■ Work instruction: Lines of the listing that contain "computer" need to be copied.

■ The records:
════════════════════

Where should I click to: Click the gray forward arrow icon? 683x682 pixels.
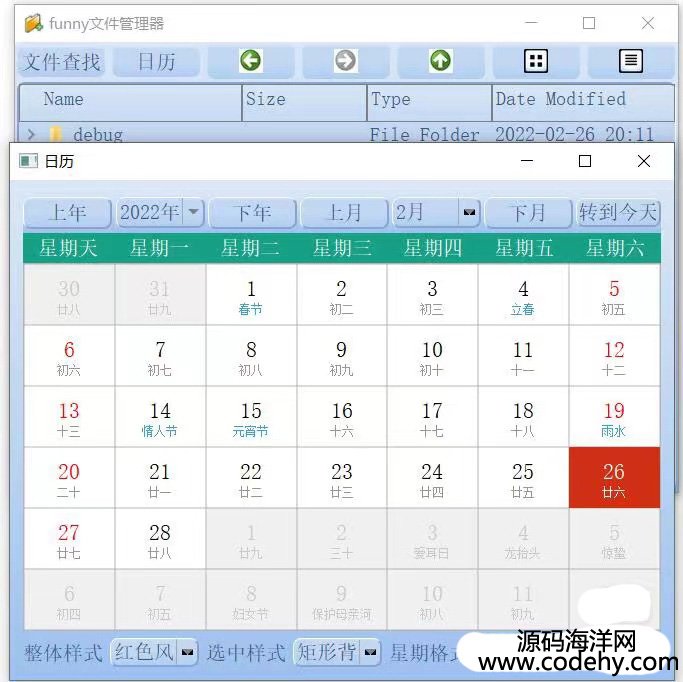pyautogui.click(x=345, y=61)

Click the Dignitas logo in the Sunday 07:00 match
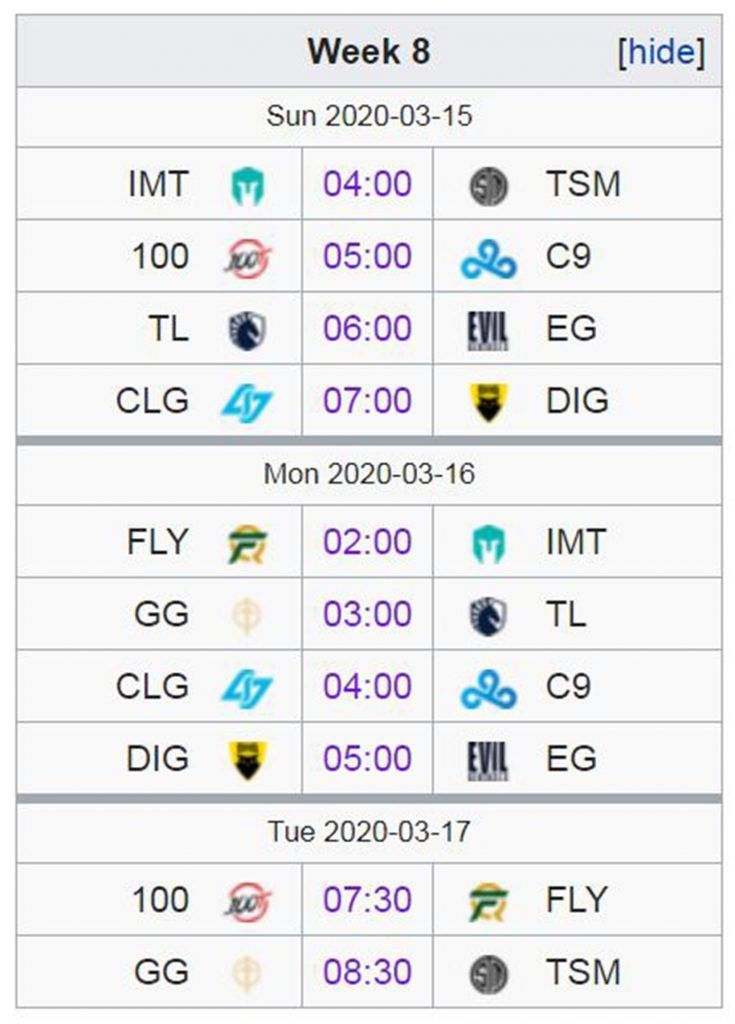pyautogui.click(x=489, y=402)
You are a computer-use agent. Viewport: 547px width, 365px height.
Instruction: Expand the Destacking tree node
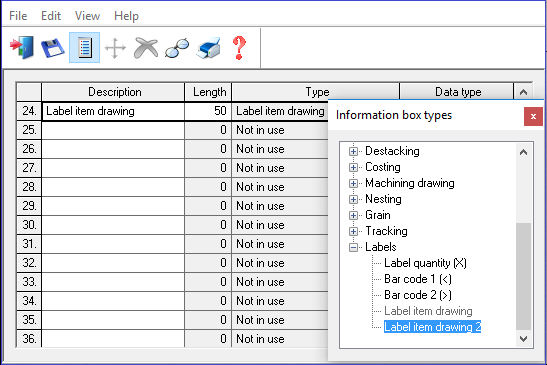(x=353, y=151)
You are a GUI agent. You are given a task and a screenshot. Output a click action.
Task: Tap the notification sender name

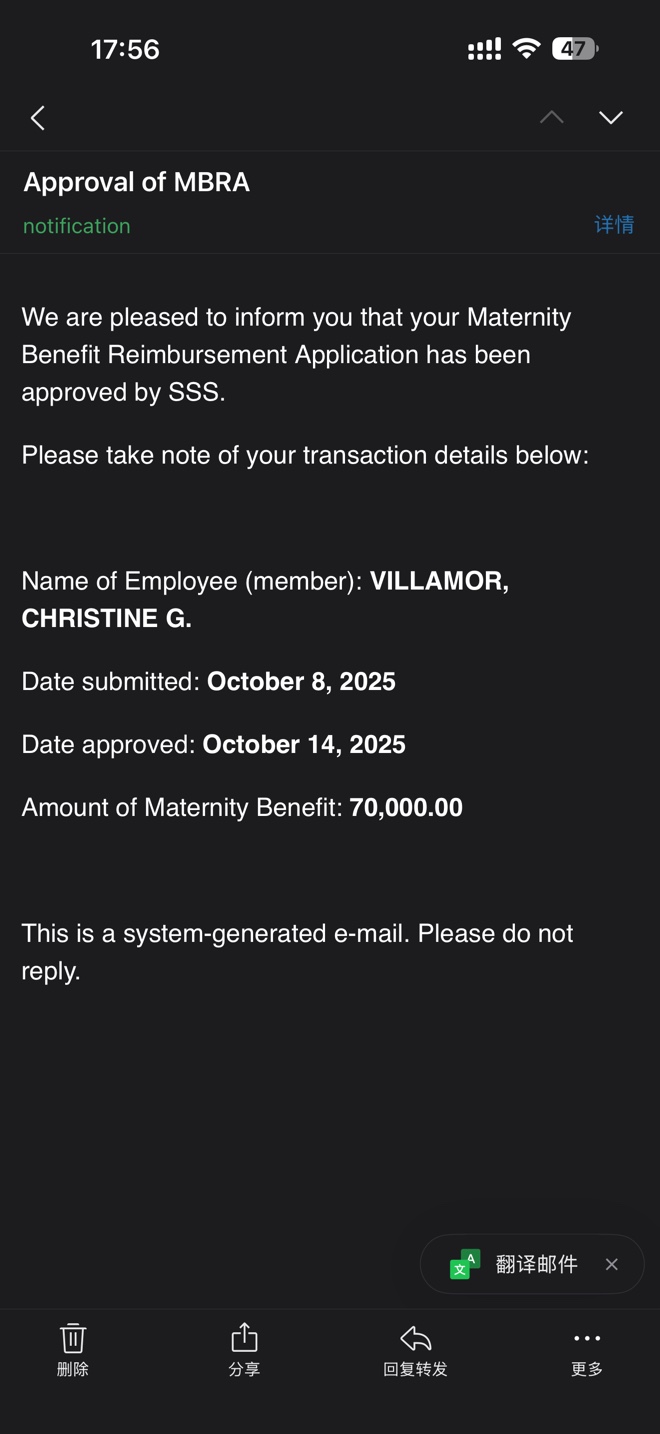coord(77,226)
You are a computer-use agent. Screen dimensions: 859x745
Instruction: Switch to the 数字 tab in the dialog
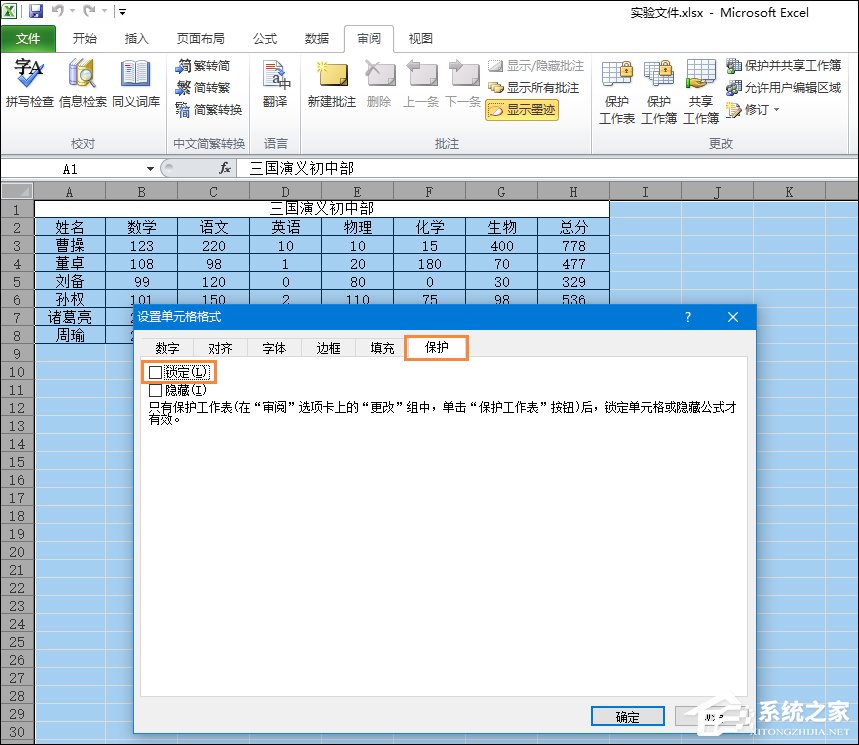click(166, 348)
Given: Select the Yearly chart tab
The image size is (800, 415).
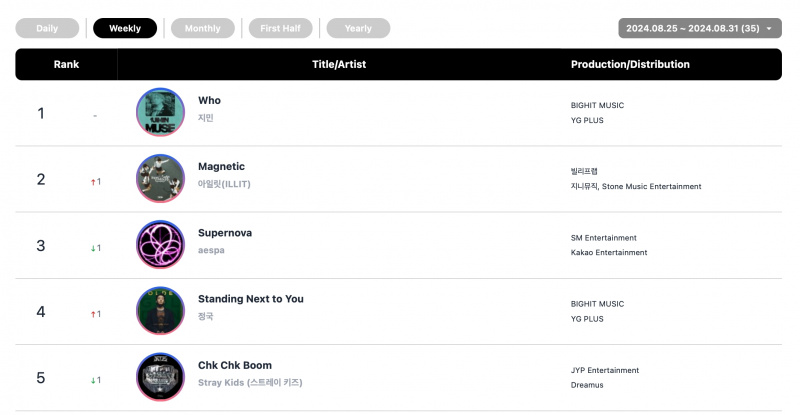Looking at the screenshot, I should point(358,28).
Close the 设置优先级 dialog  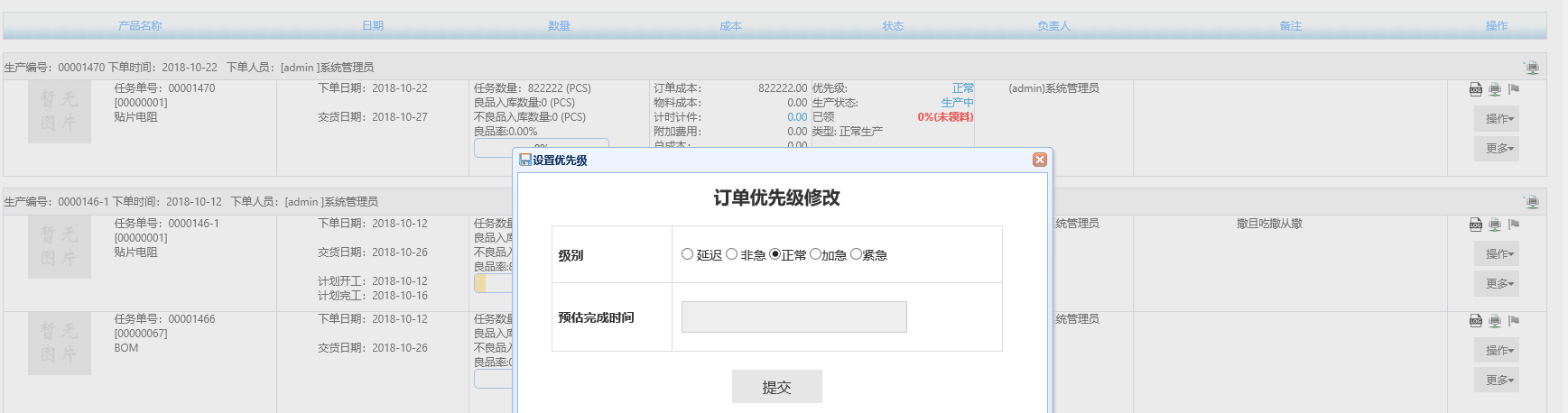(x=1039, y=160)
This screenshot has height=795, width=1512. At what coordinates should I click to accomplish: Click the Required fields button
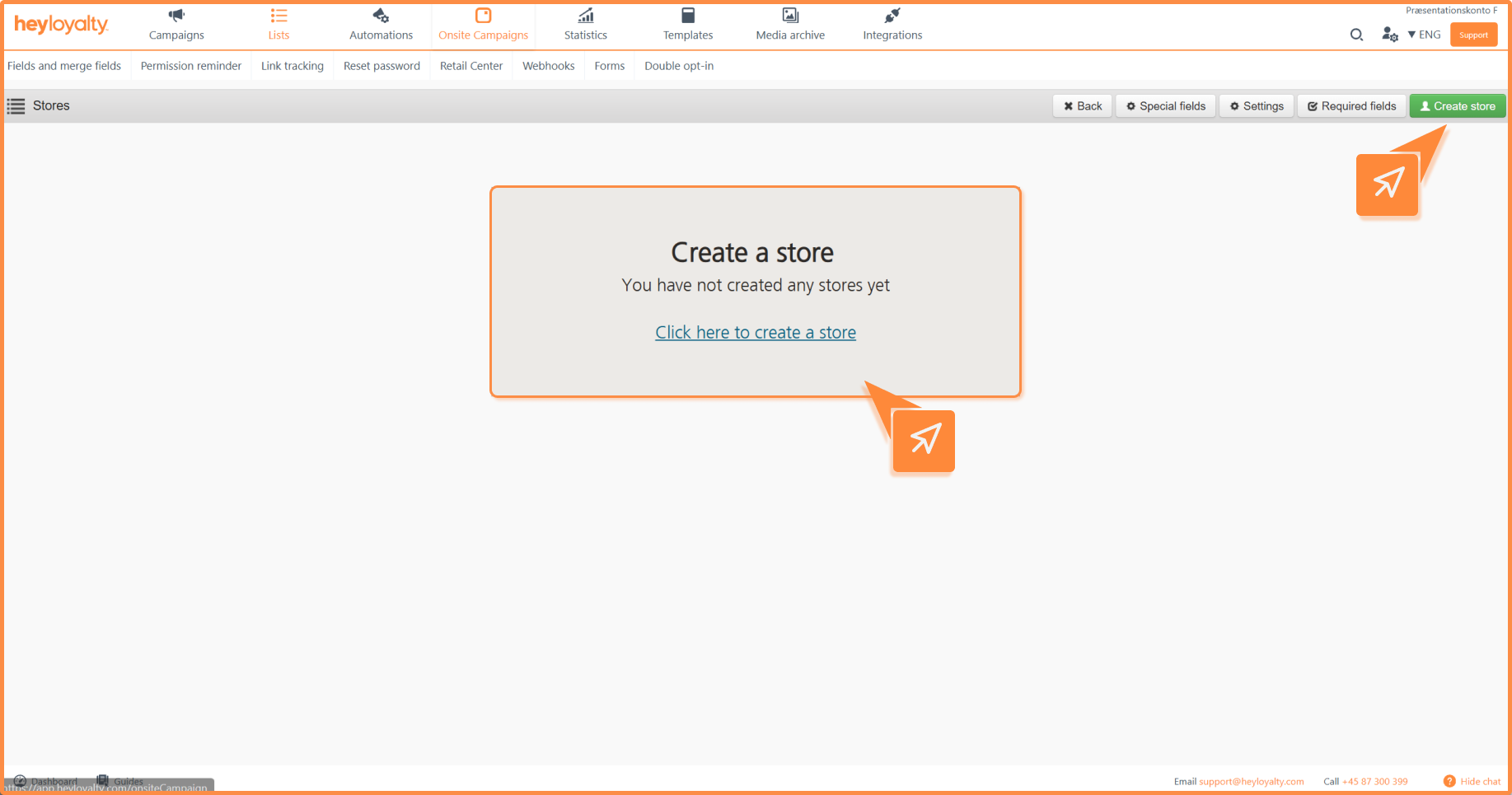click(x=1351, y=106)

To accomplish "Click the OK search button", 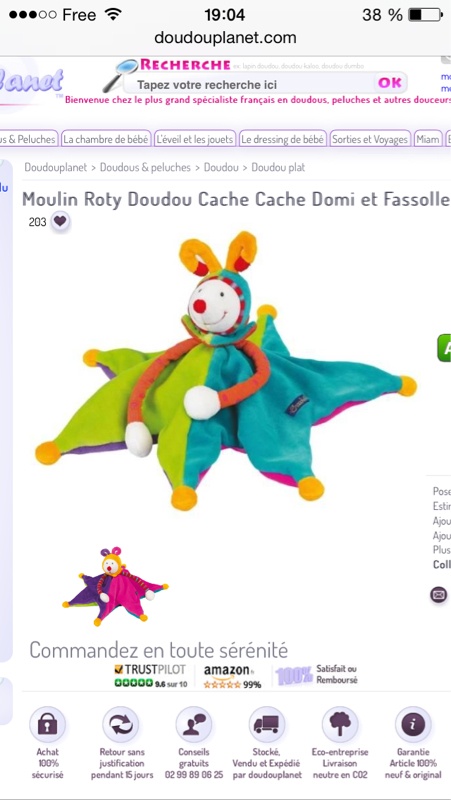I will point(390,83).
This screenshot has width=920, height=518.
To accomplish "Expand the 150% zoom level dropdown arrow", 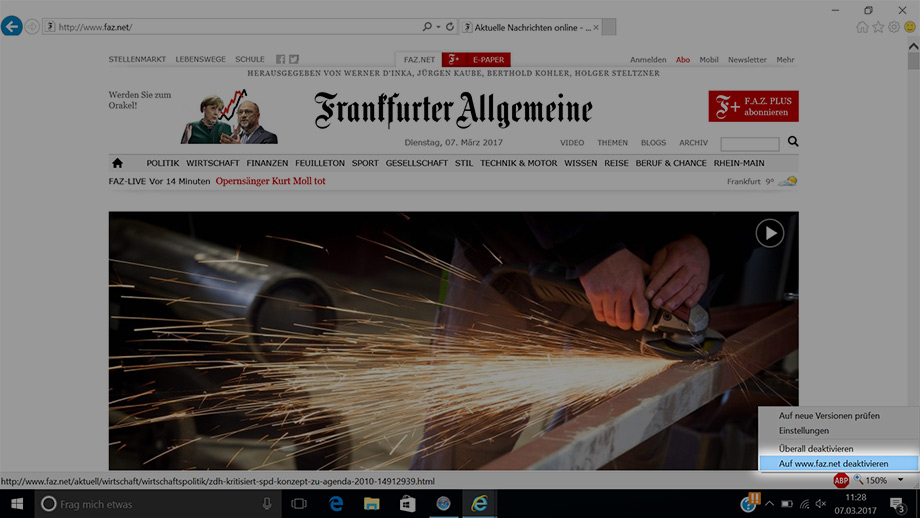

════════════════════

■ Finished exercise:
You are a computer-use agent. Viewport: 547px width, 365px height.
You are a computer-use agent. Screen dimensions: 859x745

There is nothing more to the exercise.